Internet Accessible NTP Version ('readvar')

Description

The Network Time Protocol (NTP) is a protocol, used to synchronise the system time of a computer in a network.

NTP listens on port 123/UDP.

Problem

An Internet Accessible NTP Server, that responds to a ntpq query, which includes the control message command 'readvar', can be abused for a Distributed Denial-of-Service (DDoS) Reflection /Amplification attack against a third party.

A DDoS Reflection/Amplification attack, based upon the exploitation of a ntpq query, that includes the control message command 'readvar', has a Bandwidth Amplification Factor (BAF) of 30.0:1.

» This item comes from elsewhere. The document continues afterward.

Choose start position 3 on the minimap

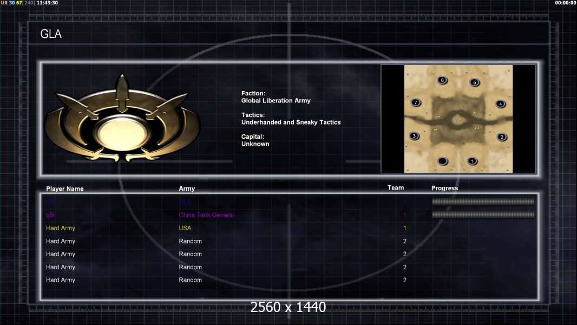tap(415, 136)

Background Information - Network Time Protocol

The NTP source distribution contains a background program (daemon or service) which synchronises the computer's system time to one or more external reference time sources which can be either other devices on the network, or a radio clock that is connected to the computer.

ntpq

ntpq is a standard NTP query program, used to monitor the operations of the NTP daemon (ntpd) and determine performance. The program can be run in interactive mode or controlled using command line arguments.

Control Message Commands

Control Message Commands are query commands, included as command line arguments in a ntpq query, to request information from a NTP daemon (ntpd). They are read-only commands that make no modification to the configuration state of the NTP daemon (ntpd).

readvar

readvar is a control message command, included as a command line argument in a ntpq query, that request a list of configuration system variables from a NTP daemon (ntpd). Multiple system variables are specified separated by a comma.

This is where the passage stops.